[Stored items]
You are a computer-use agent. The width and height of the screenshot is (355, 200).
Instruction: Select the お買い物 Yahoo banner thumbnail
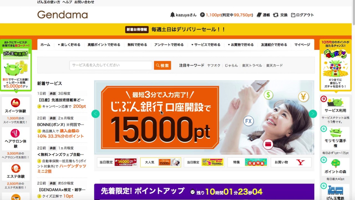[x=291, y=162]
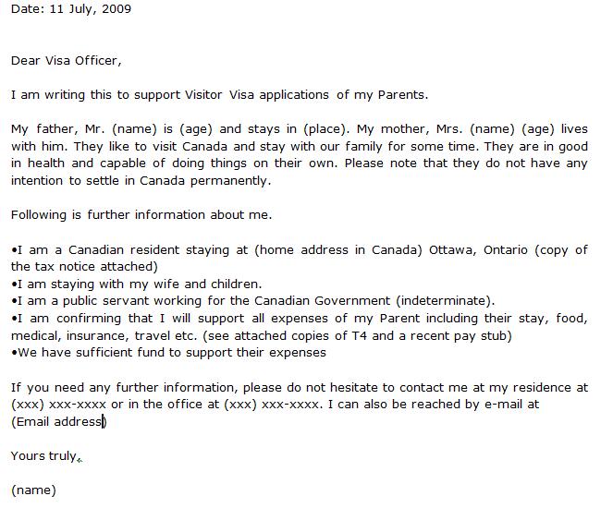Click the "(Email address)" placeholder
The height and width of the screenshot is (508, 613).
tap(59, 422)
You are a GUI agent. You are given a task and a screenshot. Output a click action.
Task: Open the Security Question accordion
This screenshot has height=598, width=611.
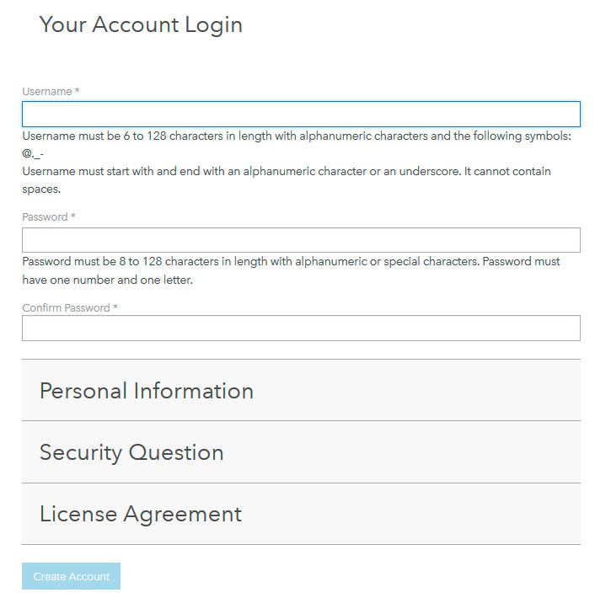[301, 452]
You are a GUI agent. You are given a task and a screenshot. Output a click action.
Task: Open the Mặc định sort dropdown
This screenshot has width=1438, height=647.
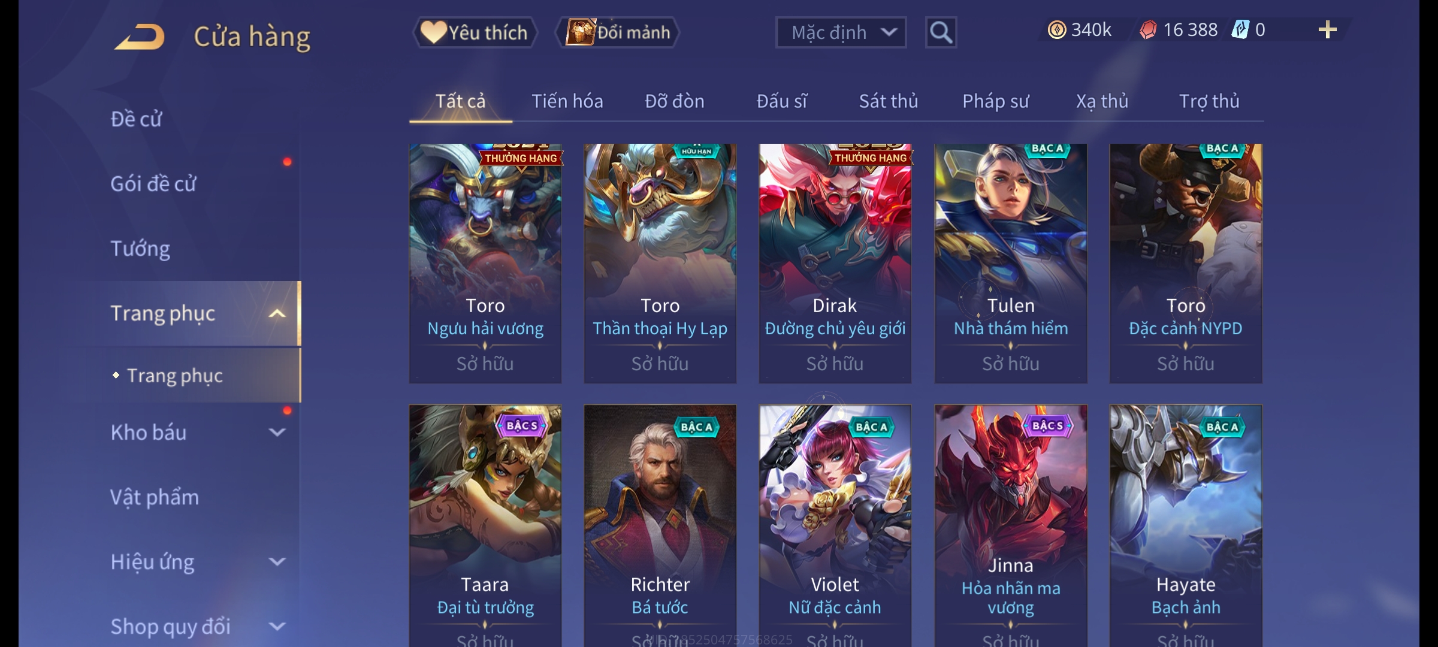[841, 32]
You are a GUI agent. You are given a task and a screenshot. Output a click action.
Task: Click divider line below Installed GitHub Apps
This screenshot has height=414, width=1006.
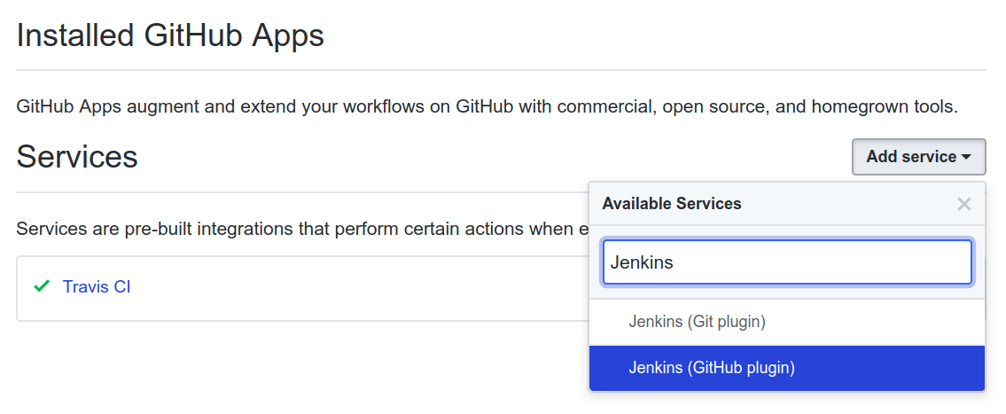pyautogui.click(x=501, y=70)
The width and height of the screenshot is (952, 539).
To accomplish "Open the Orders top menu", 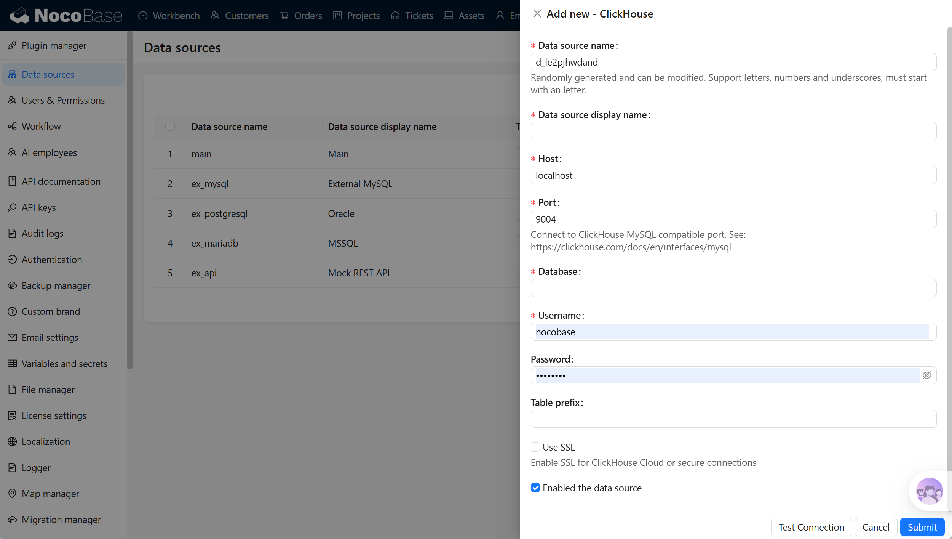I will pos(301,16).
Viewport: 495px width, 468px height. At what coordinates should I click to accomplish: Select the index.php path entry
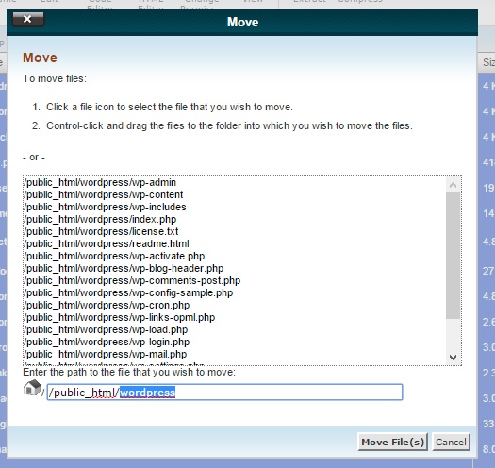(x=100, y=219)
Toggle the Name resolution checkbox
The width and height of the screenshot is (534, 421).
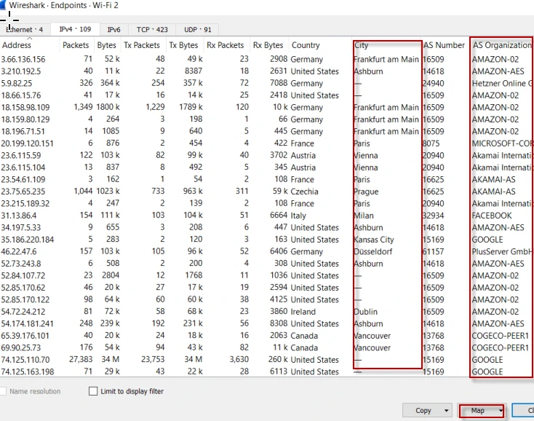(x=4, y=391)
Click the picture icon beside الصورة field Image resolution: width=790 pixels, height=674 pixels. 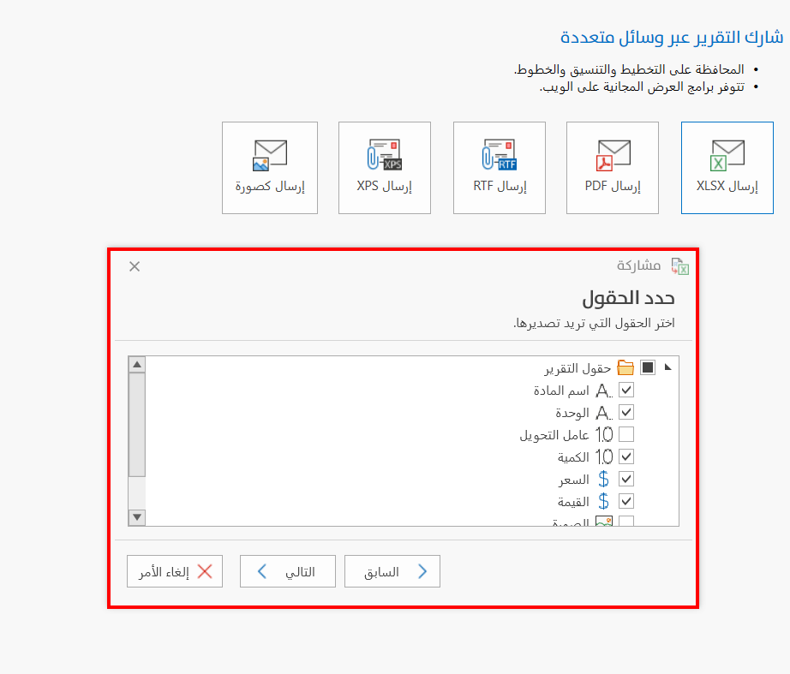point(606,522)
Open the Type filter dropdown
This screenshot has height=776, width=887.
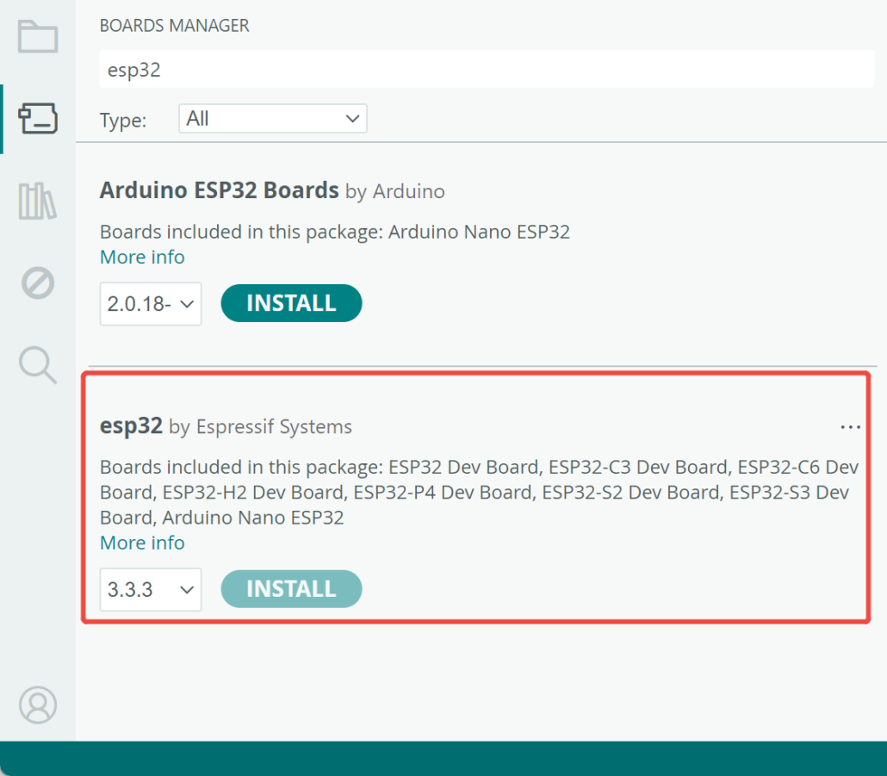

*PROBLEM TO WORK ON*: Collect every line in the entries above that contains the word "This".

*FULL ANSWER*:
This screenshot has height=598, width=611.
This screenshot has width=1438, height=647.
This screenshot has height=414, width=1006.
This screenshot has height=776, width=887.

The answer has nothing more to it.